**What to produce:** Repeat the data that follows exactly, starting at the line with "Image resolution: width=924" and ending at the line with "Click the third", and leave out every picture.

Data for review START

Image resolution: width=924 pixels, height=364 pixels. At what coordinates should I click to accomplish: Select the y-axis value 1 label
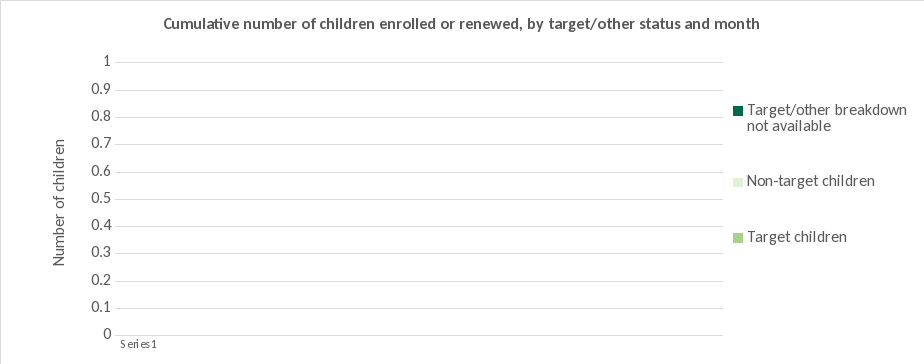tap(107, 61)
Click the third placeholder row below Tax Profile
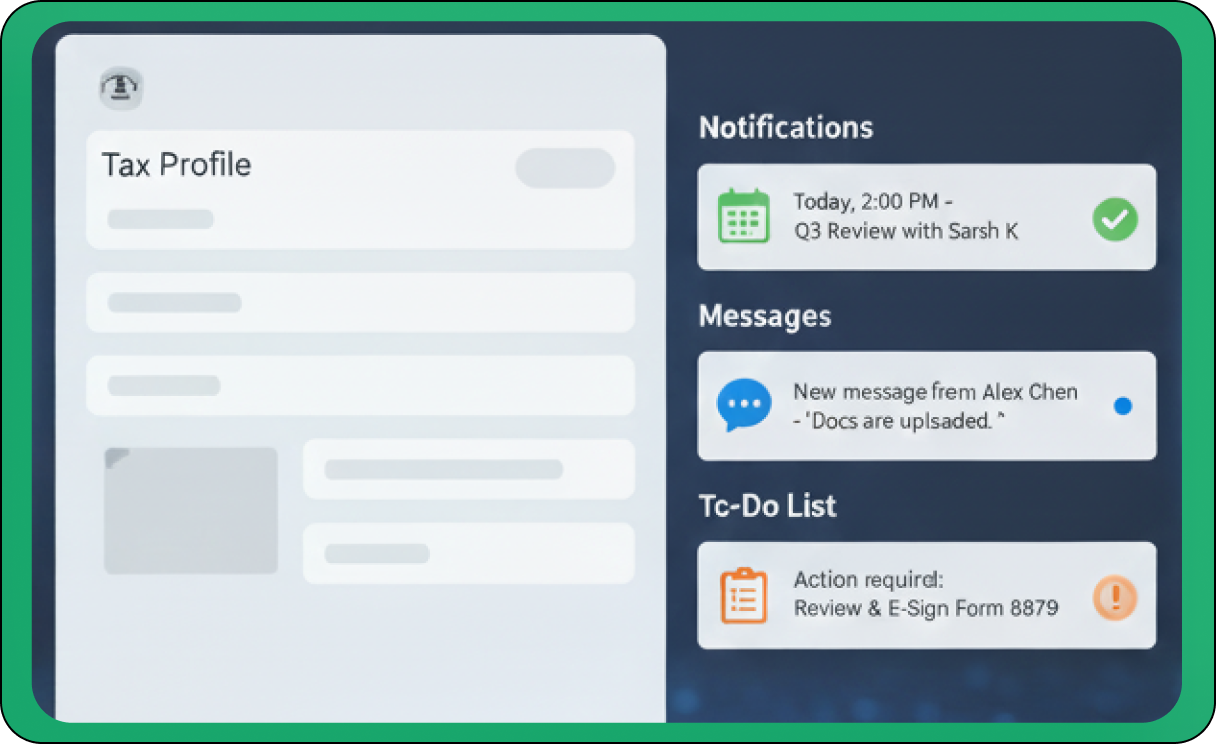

Data for review END
Data for review START

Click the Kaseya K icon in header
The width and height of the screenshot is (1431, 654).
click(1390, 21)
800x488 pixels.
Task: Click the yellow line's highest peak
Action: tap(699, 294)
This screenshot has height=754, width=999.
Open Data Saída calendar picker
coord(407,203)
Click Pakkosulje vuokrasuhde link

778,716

Data for review END

**Response to the task:**
Image resolution: width=924 pixels, height=364 pixels. At what coordinates should I click to accomplish: Select the y-axis value 1 label
tap(107, 61)
Click the third placeholder row below Tax Profile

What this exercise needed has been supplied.